Newly obtained documents reveal that San Diego Unified investigated and confirmed allegations of groping by a teacher at La Jolla High School but allowed him to continue teaching for another decade, while more complaints built up. The district claimed to Voice of San Diego multiple times over a four-year period that it had no documents regarding complaints against the teacher, but now says it discovered them in a storage room.
Even when confronted with evidence in 2017 that it had withheld emails detailing complaints against the teacher, Martin Teachworth, the district continued to insist it had no records at all.
Now, four years after Voice of San Diego originally sought documents that would shed light on the students’ complaints and how the district handled them, San Diego Unified officials have provided records showing extensive documentation existed all along and that the district did not provide it, though it was legally required to under the California Public Records Act.
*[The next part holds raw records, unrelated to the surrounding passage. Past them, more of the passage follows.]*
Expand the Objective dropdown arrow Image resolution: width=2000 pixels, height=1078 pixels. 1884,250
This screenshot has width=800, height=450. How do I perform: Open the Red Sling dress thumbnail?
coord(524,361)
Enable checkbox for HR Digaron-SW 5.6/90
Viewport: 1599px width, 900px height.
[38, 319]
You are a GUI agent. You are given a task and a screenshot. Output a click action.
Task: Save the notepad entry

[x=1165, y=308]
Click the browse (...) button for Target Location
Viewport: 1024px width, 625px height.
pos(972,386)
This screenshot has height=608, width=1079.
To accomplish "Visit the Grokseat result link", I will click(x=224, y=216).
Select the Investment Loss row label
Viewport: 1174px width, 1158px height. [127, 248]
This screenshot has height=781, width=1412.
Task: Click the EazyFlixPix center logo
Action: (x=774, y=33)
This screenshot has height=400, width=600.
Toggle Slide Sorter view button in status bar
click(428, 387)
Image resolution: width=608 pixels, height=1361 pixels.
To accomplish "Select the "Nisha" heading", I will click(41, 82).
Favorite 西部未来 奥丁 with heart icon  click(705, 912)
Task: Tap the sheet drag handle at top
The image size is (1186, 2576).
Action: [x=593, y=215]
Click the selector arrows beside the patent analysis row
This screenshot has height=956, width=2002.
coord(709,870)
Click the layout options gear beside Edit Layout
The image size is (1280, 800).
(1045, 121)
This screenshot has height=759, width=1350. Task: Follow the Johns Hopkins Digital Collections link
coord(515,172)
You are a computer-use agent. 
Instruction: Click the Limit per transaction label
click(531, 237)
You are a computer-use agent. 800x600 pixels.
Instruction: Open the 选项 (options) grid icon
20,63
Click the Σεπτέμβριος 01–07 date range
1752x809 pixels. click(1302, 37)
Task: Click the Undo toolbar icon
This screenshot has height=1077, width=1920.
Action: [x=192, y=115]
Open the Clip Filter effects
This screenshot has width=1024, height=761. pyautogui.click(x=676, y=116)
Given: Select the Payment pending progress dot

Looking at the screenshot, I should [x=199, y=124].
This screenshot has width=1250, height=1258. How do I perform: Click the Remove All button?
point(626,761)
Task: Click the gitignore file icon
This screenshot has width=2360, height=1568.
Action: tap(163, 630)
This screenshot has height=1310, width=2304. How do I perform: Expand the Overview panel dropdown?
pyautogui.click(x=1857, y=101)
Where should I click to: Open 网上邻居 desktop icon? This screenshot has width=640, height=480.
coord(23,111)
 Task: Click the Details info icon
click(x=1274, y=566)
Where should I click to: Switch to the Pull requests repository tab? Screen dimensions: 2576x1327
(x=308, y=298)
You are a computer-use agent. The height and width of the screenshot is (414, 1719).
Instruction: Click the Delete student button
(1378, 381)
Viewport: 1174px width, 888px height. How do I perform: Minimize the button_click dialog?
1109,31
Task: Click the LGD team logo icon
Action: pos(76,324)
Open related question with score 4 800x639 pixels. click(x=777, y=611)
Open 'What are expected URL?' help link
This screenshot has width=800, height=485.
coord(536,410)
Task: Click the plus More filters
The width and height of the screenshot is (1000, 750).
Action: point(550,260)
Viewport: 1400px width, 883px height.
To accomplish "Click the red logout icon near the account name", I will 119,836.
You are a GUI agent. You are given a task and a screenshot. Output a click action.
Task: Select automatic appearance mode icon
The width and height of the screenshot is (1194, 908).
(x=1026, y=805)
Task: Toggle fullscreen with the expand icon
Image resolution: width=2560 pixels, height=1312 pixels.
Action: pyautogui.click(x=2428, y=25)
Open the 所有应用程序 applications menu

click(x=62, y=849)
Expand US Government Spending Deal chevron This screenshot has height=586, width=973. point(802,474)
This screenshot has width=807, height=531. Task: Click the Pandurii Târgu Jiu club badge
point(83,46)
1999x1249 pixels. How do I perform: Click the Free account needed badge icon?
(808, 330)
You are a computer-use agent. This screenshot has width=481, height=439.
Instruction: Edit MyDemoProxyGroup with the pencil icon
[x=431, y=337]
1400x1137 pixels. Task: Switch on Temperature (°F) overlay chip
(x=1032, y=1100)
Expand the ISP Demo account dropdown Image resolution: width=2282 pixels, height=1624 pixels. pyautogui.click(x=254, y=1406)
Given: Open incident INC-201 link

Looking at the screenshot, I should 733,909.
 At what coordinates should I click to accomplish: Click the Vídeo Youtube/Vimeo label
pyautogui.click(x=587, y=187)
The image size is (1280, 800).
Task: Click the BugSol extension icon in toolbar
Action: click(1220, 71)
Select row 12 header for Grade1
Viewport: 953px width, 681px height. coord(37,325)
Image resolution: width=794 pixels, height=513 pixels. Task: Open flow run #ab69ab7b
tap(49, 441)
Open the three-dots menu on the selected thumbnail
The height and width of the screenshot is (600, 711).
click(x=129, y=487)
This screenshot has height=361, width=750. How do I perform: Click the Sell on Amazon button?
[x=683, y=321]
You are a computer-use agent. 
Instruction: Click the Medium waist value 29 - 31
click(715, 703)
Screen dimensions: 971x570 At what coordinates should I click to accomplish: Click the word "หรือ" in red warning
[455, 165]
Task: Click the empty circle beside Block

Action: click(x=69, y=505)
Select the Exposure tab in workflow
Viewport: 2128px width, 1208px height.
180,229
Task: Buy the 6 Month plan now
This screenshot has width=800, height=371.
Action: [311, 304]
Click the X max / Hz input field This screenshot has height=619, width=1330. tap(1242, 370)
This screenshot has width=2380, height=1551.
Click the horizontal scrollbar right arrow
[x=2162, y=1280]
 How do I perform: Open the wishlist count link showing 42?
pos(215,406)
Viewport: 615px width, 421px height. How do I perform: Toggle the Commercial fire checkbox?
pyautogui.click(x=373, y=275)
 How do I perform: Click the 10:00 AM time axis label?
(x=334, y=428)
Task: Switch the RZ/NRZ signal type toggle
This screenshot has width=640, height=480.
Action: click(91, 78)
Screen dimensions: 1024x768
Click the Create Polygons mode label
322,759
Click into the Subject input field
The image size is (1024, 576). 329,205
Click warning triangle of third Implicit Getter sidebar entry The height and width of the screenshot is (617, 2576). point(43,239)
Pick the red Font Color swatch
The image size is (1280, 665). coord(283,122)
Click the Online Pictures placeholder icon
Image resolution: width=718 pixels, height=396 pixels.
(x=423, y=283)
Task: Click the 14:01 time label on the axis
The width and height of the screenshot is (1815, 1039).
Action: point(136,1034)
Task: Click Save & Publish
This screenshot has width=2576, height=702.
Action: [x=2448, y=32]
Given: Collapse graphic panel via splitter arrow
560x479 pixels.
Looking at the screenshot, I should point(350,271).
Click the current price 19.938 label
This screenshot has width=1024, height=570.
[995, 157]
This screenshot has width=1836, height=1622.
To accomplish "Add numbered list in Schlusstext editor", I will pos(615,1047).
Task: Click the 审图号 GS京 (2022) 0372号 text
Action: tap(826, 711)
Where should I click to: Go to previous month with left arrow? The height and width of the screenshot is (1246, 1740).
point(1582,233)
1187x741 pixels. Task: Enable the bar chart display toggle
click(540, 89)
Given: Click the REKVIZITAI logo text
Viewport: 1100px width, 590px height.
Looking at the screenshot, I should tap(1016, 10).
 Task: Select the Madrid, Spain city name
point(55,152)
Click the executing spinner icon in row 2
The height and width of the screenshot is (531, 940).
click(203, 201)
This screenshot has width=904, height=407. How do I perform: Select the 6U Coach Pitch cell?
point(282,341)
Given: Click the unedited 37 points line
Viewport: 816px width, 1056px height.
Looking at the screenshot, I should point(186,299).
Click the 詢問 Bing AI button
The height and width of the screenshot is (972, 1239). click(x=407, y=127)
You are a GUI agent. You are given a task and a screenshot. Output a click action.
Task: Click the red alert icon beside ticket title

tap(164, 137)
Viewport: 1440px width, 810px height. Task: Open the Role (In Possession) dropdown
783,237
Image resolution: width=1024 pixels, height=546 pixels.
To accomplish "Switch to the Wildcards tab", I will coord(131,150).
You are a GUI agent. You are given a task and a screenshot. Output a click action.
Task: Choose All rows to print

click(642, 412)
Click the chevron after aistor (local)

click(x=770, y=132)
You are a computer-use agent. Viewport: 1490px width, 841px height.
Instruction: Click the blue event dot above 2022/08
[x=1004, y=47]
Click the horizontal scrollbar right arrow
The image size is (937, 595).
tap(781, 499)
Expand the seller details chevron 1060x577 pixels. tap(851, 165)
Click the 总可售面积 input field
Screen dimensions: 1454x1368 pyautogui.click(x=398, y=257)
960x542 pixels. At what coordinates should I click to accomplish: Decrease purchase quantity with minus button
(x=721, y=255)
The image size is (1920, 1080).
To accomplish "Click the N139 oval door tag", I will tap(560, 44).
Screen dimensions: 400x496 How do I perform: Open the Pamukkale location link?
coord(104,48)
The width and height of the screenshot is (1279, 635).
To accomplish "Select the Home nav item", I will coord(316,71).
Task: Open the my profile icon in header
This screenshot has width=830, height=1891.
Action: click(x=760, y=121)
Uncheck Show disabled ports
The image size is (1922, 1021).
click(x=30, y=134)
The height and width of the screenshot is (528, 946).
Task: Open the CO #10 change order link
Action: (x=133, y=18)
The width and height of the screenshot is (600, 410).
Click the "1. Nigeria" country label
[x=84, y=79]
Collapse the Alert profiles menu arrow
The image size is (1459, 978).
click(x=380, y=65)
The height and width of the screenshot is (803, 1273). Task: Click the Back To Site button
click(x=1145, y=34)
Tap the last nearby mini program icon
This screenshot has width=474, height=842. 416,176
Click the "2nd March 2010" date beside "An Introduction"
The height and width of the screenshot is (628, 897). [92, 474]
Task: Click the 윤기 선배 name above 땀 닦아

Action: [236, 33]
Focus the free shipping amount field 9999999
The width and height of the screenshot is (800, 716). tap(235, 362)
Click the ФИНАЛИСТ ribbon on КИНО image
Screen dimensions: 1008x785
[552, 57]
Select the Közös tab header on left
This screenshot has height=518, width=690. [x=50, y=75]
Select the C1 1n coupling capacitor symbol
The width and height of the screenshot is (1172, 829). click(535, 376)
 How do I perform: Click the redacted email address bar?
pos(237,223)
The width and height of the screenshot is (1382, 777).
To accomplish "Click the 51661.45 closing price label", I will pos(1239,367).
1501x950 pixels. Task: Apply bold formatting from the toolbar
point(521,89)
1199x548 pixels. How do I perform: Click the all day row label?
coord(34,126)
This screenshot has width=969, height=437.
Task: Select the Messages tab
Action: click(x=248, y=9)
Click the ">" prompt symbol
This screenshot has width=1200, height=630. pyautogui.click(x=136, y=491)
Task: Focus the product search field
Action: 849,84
The documents reveal a wide chasm between the story the district stuck to for years, and the truth: Not only did it have documents in its possession, those documents show that although district officials considered Teachworth’s actions criminal in at least one instance and believed he engaged in a pattern of troubling behavior, they responded to most incidents by giving him a warning – or by doing nothing at all.
In 2003, after substantiating a complaint that Teachworth stuck his hand down a girl’s pants, district officials took no action against him. In the 2012-2013 school year, following several complaints that prompted district officials to call in school police, recommend calling Child Protective Services and to involve district lawyers, officials once again took no action against him.
Teachworth has since retired but is now being investigated by the California Commission on Teacher Credentialing.
San Diego Unified did not report any of the misconduct complaints against Teachworth to the state agency. It wasn’t until Loxie Gant and Maura Kanter, two of his former students, reported sexual harassment complaints directly to the state last year that the agency was able to review the allegations against Teachworth.
It was during the process of responding to that agency’s inquiries, which included a subpoena, that the district claims it discovered documents that it never provided in response to VOSD’s requests.